Accessibility.AndroidRole (Android-specific)

NRV Classification: “Role”

Allows for setting the role of a control on Android. This is particularly helpful when creating custom controls. On Android, it is generally announced in the following sequence by TalkBack (or other screen reader softwares, e.g., Samsung Voice Assistant):

<AutomationProperties.Name>, <AndroidRole>, <DoubleTapText>

Accessibility Service

The IAccessibilityService is the accessibility service that can be added to Xamarin apps. It contains a variety of helpful methods and properties to enhance upon the existing accessibility features.

Check if a screen reader is active

The property IAccessibilityService.ScreenReaderActive can be used in the common Xamarin.Forms code to determine if a screen reader is active or not.


Announcements are useful for events and other miscellaneous information that needs to be conveyed to the user. Some examples of events that are currently used are:

  • “loading”, and “finished loading”
    This was particularly useful for the scenario where a page takes some time to load and would otherwise be confusing to screen reader users (lacking any elements on the page).
  • “refreshing”, and “finished refreshing”
    This was useful when enhancing the screen reader experience for the app.

Managing screen reader focus

From collaboration in the digital health space, one of the key takebacks for quality screen reader experiences is the ability to manage the focus when layout changes, or a modal/alert appears.

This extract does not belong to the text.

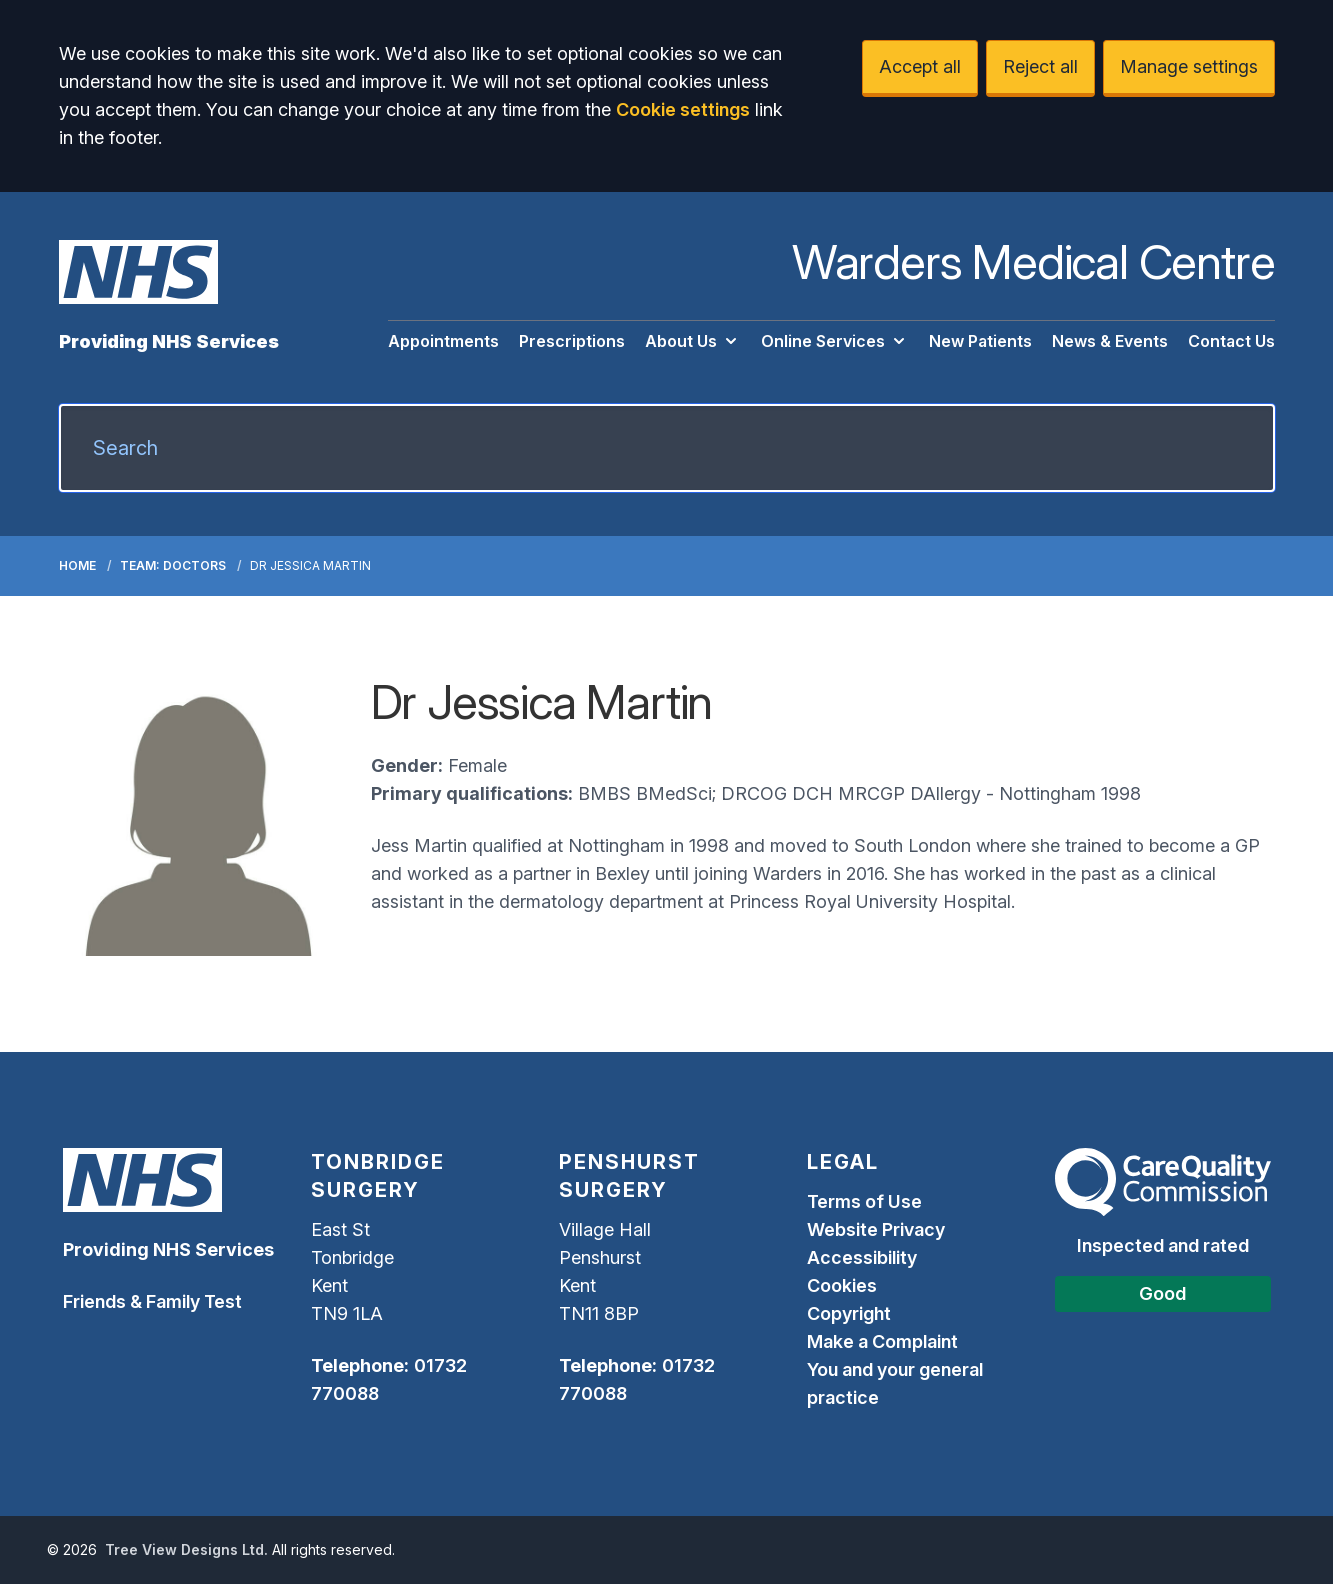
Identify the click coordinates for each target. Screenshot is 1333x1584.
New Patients (980, 341)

To this end, a ChangeFocus method was implemented in our IAccessibilityService that accepts a Xamarin.Forms.View and focuses this element with the currently active screen reader.

The development of screen readers continues to evolve as we expand our knowledge and capabilities in the fields of software development and user experience design, with innovation continuing to drive new development in that space and ensure greater levels of accessibility are achieved.